Tiba2 Laras datang dengan membawa boneka besar. Boneka Hallo Kitty yang dulu diberikan Agus untuk dirinya.

"Hallo Sasa, tante punya...,"

Sasa menerima boneka besar itu dengan wajah berseri, sementara Agus memandanginya tanpa berkedip.

"Ma'af, aku pinjamkan dulu buat Sasa," kata Laras, dan Agus mengangguk mengerti.
"Bagus sekali.. terimakasih tante."
"Kok kamu kembali lagi kemari?"
"Aku sudah ketemu dokter, dan aku sudah diijinkan pulang hari ini."
"Benarkah?"
"Ya, terimakasih mas sudah mengurus semuanya. Nanti aku ganti setelah pulang."
"Eiitt, aku tidak meminjamkan apapun, dengar dan camkan itu."
"Mas..."

Agus menarik tangan Laras agak menjauh dari Dita, membisikkan sesuatu, dan membuat Laras pucat.

"Ya ampuun.. Ya sudah mas, selesaikan dulu urusannya, aku akan bersama Sasa disini."
"Benarkah, apa kamu nggak pengin pulang dulu? Aku jadi menyusahkan."
"Jangan bilang begitu mas, maalah yang terjadi ini, ijinkan aku ikut memikulnya, dan jangan anggap aku orang asing. Sekarang pergilah bersama Dita."
"Aku diusir ?" tanya Dita sambil tersenyum, dia tak tau apa yang sedang menunggunya.
"Dita, ayo kita pergi dari sini, aku akan mengatakan sesuatu."
***

"Apa? Jadi dokter Santi melaporkan saya juga?"teriak Dita didalam mobil ketika Agus menceriterakan bahwa Dita juga harus diperiksa karena Santi membawa namanya.
"Dita, kamu harus tenang, kami tak akan membiarkan kamu dipenjara."
"Tapi dia membawa bawa saya, kalau dia dihukum, saya pasti juga dihukum, itu yang dia katakan pada saya," kata Dita setengah menangis.
"Dita, tenanglah, kamu tidak sendiri, Panji sedang mencari pengacara yang bagus untuk kamu."
"Jadi ini aku mau dibawa kekantor polisi juga?"
"Ya, tapi kami ada disana, aku, Panji, dan Maruti juga."
"Ya Tuhan... aku tidak tahu kalau akan begini jadinya," Dita terisak.
"Dita... Dita... kamu tidak akan sendiri... jangan sedih.. kamu tak akan apa2."
"Bukankah aku akan ditahan?"
"Nggak akan, sudahlah Dita, kamu harus percaya sama aku, diam dan jangan menangis. Dikantor polisi kamu hanya harus menceriterakan semuanya, dari Santi membuatmu pura2 sakit, sampai kemudian terbongkar semua kebohongannya."
***

Dita menangis ketika bertemu Maruti yang ternyata sudah menungguinya disana bersama Panji. Maruti menghiburnya, seperti apa yang dikatakan Agus.
Dan Dita memang menceriterakan semuanya ketika polisi bertanya, tapi Dita tidak ditahan. Dia hanya dianggap sebagai saksi yang diperlukan sa'at persidangan nanti. Ada sedikit rasa kasihan ketika dia melihat Santi menangis, dan menuding nuding dirinya sebagai penyebab terjadinya kebohongan itu.

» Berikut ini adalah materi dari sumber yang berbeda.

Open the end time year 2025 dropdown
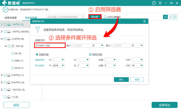(58, 66)
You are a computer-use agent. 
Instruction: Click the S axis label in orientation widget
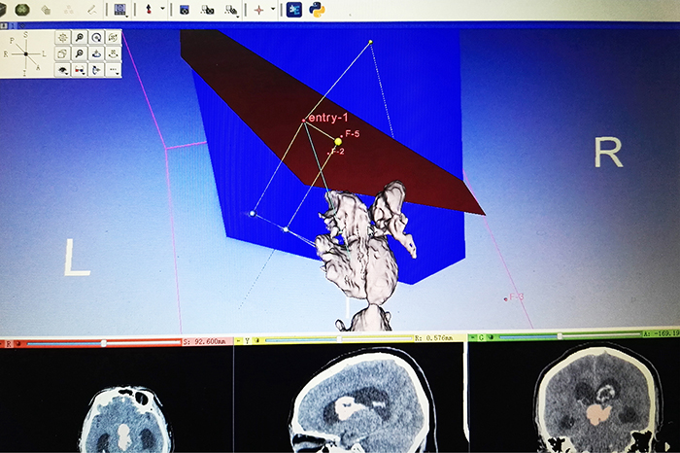pos(25,34)
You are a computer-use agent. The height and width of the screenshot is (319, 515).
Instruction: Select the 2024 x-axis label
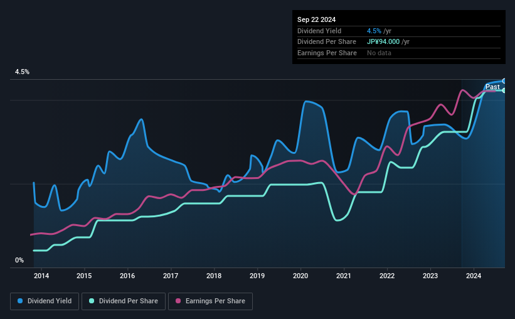(474, 276)
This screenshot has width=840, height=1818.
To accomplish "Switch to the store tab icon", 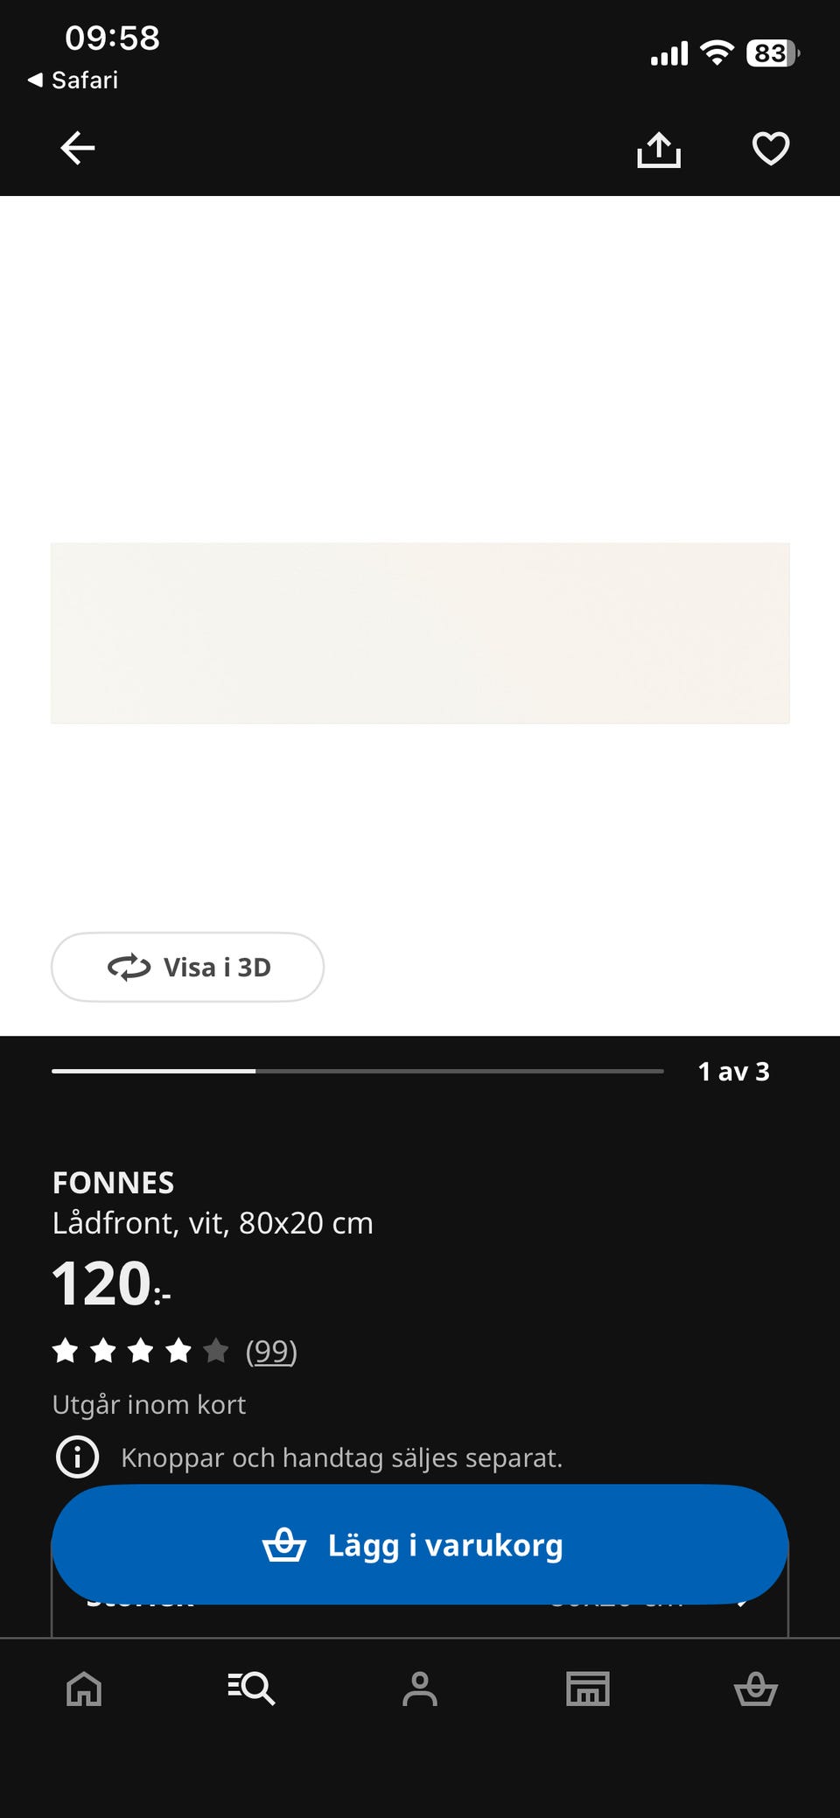I will click(588, 1689).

"Kamu penyebabnya Dita, kamu penyebab semua ini," teriaknya.
Dita ingin menjawab, tapi Panji dan Maruti menariknya menjauh.
"Nggak ada gunanya, semua sudah dicatat, ayo kita pulang,"
***

Walau begitu dirumah tetap saja Dita murung. Dia selalu teringat ancaman Santi dulu, bahwa kalau Santi dipenjara maka diapun juga akan dipenjara.

"Dita, jangan sedih, sudahlah.. nanti kalau ibu melihat kamu sedih, ibu juga pasti akan sedih."
"Aku menyesal mbak, aku berdosa sama mbak Ruti, juga mas Panji, dan ibu... dosaku terlalu besar.. aku menyesal mbak.." Dita menangis dibahu Maruti.
"Sudah, jangan di ingat2 lagi, semua sudah berlalu.."
"Bagaimana kalau aku dipenjara mbak? Ibu pasti sedih.."
"Kamu tidak akan dipenjara, mas Panji sudah mencarikan kamu pengacara yang bagus. Itu juga sebabnya mengapa kamu tidak ditahan."
"Apa benar mbak?"
"Ya benar, masa mbak berbohong sama kamu., sekarang  ganti bajumu, mas Panji akan menjemput kita kerumah sakit, ibu sudah menunggu."
"Mengapa harus sama mas Panji, apa kita nggak bisa berangkat sendiri?"
"Dita, mas Panji sendiri yang mau menjemput kita, nggak enak kalau menolaknya. Cepat ganti bajumu, lihat mbak sudah rapi."
"Baiklah , dandan yang cantik ya, supaya mas Panji tepesona."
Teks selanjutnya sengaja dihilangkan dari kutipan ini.